Your decision would depend on a few different factors, such as pricing, function, and comfort. Some collars are made of super durable materials, that come at a cost.
Nylon collars come in a variety of colors and patterns and are generally cheaper than a standard leather collar.
These leather collars are generally just one color - black or brown. Although they’re pretty plain, they seem to last a very long time.
Choosing the buckle material is also important. Plastic snap-on buckles are easier to put on. But, they could break in extreme temperatures.
Belt-style buckles are generally more durable. However, they take a bit more effort to put on and take off.
The best dog collars are made of materials that offer comfort to the dog, have enough durability to last a lifetime are functional (have a dedicated D-ring to attach your dog's leash and identity tag) and are affordable to the dog owner.

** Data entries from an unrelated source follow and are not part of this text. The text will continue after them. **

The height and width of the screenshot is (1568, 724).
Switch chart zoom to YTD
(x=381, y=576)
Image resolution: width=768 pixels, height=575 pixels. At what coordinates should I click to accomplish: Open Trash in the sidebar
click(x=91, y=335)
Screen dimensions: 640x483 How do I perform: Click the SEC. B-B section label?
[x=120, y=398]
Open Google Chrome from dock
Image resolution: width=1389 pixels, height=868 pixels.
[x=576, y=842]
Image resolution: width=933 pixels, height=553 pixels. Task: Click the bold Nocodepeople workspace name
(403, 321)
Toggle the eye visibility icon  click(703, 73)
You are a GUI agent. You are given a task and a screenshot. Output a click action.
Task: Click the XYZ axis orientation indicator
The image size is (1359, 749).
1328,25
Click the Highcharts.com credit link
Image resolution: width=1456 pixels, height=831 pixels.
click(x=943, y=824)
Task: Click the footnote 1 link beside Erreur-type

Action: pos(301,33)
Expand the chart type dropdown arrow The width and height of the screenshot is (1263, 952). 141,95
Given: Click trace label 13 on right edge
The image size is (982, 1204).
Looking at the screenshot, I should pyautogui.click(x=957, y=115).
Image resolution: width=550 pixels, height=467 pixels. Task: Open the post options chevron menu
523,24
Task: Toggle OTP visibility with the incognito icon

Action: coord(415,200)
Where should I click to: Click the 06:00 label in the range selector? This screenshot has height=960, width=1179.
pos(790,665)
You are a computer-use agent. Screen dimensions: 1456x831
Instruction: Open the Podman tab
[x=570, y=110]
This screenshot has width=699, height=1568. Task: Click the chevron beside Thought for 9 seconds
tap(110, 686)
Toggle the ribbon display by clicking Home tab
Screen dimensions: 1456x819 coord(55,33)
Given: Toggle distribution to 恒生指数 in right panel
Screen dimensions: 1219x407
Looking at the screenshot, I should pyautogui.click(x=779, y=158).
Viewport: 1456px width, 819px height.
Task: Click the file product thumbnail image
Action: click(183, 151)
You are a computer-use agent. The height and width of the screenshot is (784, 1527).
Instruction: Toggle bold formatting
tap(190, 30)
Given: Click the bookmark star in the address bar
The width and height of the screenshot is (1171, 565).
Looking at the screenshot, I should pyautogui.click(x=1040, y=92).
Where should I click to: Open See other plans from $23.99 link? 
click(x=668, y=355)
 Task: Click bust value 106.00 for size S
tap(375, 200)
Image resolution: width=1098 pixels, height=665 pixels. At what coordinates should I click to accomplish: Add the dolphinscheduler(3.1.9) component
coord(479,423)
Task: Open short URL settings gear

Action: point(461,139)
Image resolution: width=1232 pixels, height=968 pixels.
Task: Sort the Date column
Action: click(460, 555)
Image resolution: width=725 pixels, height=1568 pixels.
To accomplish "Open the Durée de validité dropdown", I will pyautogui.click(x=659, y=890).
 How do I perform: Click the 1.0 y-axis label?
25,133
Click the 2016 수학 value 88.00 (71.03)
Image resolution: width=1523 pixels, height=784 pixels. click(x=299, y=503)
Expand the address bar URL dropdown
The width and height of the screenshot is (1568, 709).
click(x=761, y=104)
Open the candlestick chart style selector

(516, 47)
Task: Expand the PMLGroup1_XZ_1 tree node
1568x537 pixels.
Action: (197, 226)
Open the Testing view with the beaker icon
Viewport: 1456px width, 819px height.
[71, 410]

Finding The Right Size Dog Collar
The easiest way to find the right size is to measure around the base of your dog's neck.
You can pull the measuring tape until it's snug, and then add 2 inches for the final length. Or, you can keep it two finger-widths loose.
A tight collar can be uncomfortable and make it difficult to breathe and eat. On the other hand, a loose one can get caught in something or let your pup escape.
Make sure the size is perfect. Also, if you have a puppy, get one that has enough space to adjust up to their adult size.
Puppies grow fast - make sure you regularly monitor their collar size. You should be able to slip two fingers between the collar and your puppy’s neck. If you aren’t able to, adjust your puppy’s collar to sit comfortably without slipping off their slender necks.
Collar Styles and Designs
Although the design doesn't affect its safety and functionality, it's part of the fun in having a dog.
Selecting cool dog collar patterns and colors is like dressing up your pup. There's always plenty to choose from based on your dog's personality and your fashion sense.
Of course, it's always fun to walk a dapper dog and have our pups looking their best at all times. But, don't forget to get the function, material, and sizing right, too!